Kyrgyzstan’s post-revolutionary crossroadsKyrgyz people appreciate the fact that they have barely avoided falling into the political abyss.
After staging three revolutions in two decades, one could argue that the people of Kyrgyzstan have accumulated unique knowledge of how it’s done. Then again, because new problems have emerged each time, there are clearly limits to what experience can offer.
Kyrgyzstan’s latest revolution began in a typical fashion. Following a parliamentary election on October 4, protesters and rioters took to the streets seeking to annul the result, triggering a full-scale political crisis. By October 6, demonstrators had occupied the White House—the government building that houses the president’s office and Parliament. In the following days, a peaceful power struggle unfolded. In the end, the Central Election Commission annulled the election results, President Sooronbay Jeenbekov resigned, and Sadyr Japarov, a politician who had just been released from prison, became the acting president.
Meanwhile, as the country’s only remaining independent political body, the Parliament had continued to work throughout the protests, enacting legislation to hold a presidential election and a vote on a new constitution on January 10, 2021. This reform was initiated by Japarov himself, prompting his opponents to accuse him of attempting to usurp power and divert the country from the path of democracy.
Japarov, now 51, began his political career in 2005, when he was elected to Parliament. The government that was elected in 2010 prosecuted him, and he went into hiding abroad. When he returned, he was convicted and imprisoned. Both his parents and his son died during his incarceration, elevating his status as a political martyr in the eyes of many Kyrgyz.

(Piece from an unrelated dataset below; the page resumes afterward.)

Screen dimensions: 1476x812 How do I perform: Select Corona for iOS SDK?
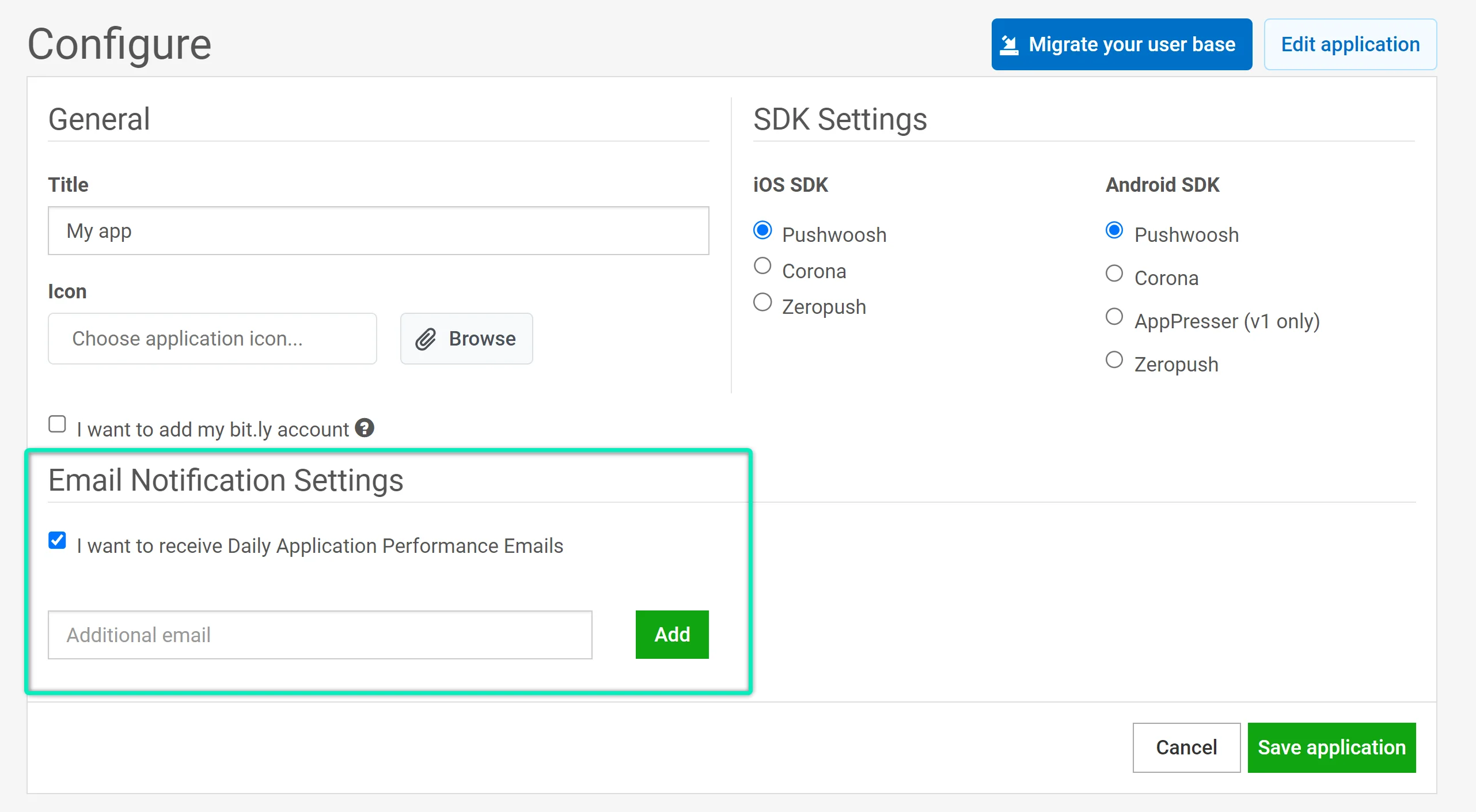pos(762,266)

Japarov’s rise to power reflects not just his vivid biography, but also the determination of his activist base of supporters and the loyal MPs who backed him. For all the criticism that he is now receiving, there is no question that he played a central role in preventing the country from sliding into chaos during the critical days of the October revolution.
Many Kyrgyz view Japarov as a political outsider who can unite a fractured country and carry out necessary reforms. He has already announced a programme to fight corruption, curb the shadow economy, and renew the political establishment with a younger generation of untainted professionals. If the upcoming vote on constitutional changes succeeds, it will be the 10th time that Kyrgyzstan has amended its constitution since it emerged from the Soviet yoke in 1991. There is a persistent myth in Kyrgyzstan that changing the constitution will make life suddenly better. But, of course, constitutional changes yield real-world results only when there is a deep public understanding and acceptance of constitutionalism.

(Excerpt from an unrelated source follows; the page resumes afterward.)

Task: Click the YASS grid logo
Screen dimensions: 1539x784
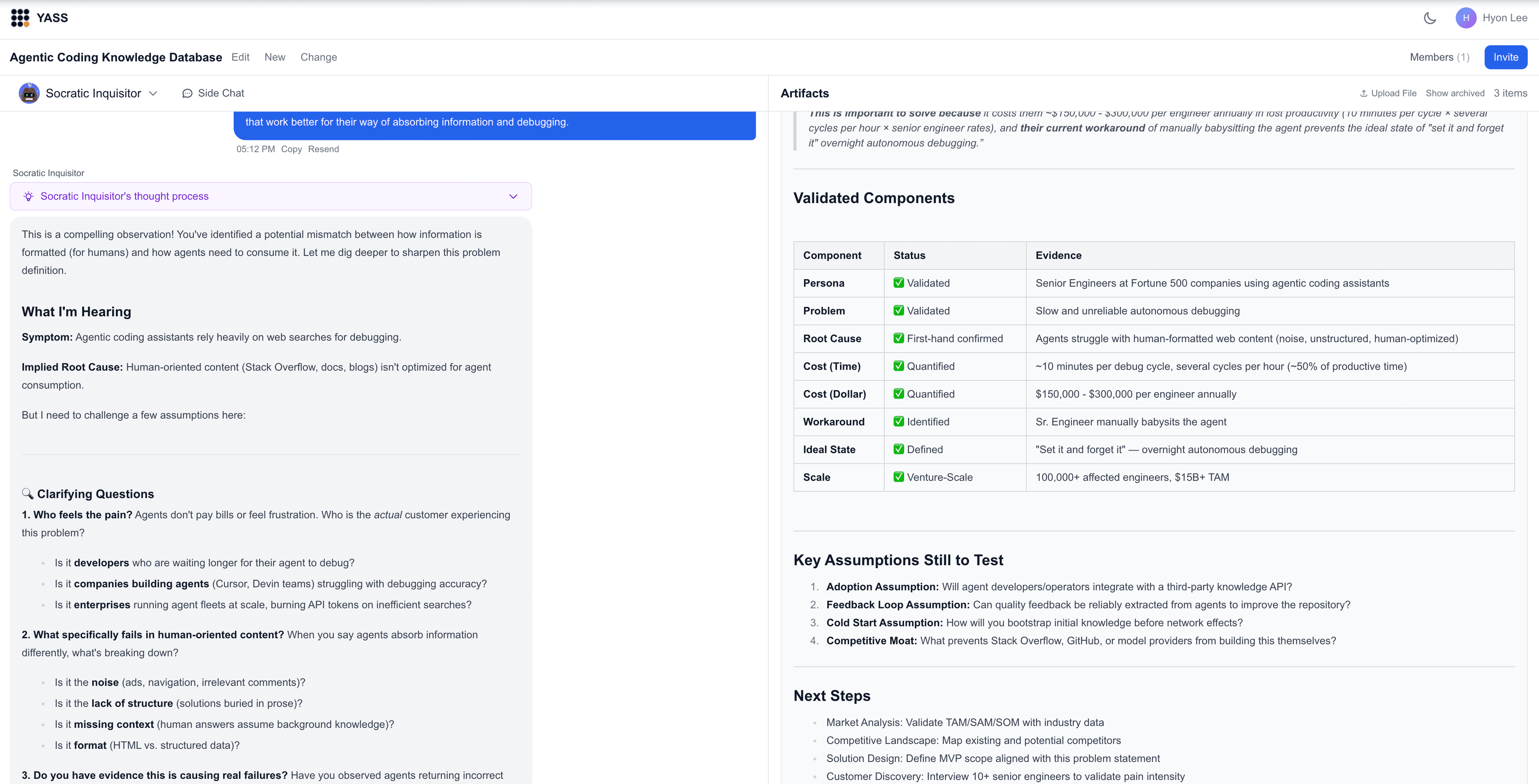Action: (20, 18)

Given the speed of events in recent weeks, the international community fears further destabilisation. But the Kyrgyz people recognise and appreciate the fact that they have barely avoided falling into the political abyss. During the revolution, law-enforcement agencies seemed paralysed, unable to ensure the security of either state institutions or private property. The only force that proved capable of maintaining a degree of legality was the self-organised ‘people’s guards’ who have cut their teeth during past periods of unrest.
The official law-enforcement agencies were hampered by their own leaders’ incompetence, corruption, and lack of professionalism. During the days of rioting, many division chiefs (those with a rank above colonel) simply vanished, no longer even answering calls from their subordinates. The whereabouts of the (former) ministers of internal affairs and national security are still unknown; it is safe to assume that they are on the run. State institutions and civil society are once again functioning completely on their own.
It is worth noting that the Kyrgyz state budget is around $2 billion—almost all of which is allocated for ‘protected items’ such as salaries and pensions—whereas annual remittances, mainly from migrant workers in Russia, exceed $3 billion, accounting for around 30 percent of GDP. The gap between private and public incomes is one of the main sources of systemic corruption in the country. Kyrgyz do not expect anything from the state, and ask only that it not take too much from them in the form of bribes and kickbacks. Indeed, the revolutionary impulse stems not from poverty and unemployment but from perceived injustice.
Since the earliest days of Kyrgyzstan’s independence, public trust in the government has been repeatedly undermined by systemic corruption, falsified election results, and the state’s reliance on informal institutions (including criminal entities and actors). Unlike in other countries with similar problems, corrupt regimes here are overthrown quickly. But the Kyrgyz people now must learn to build as well as they can destroy. Failing that, they will always be risking another plunge into political chaos, and, with it, the threat of state failure.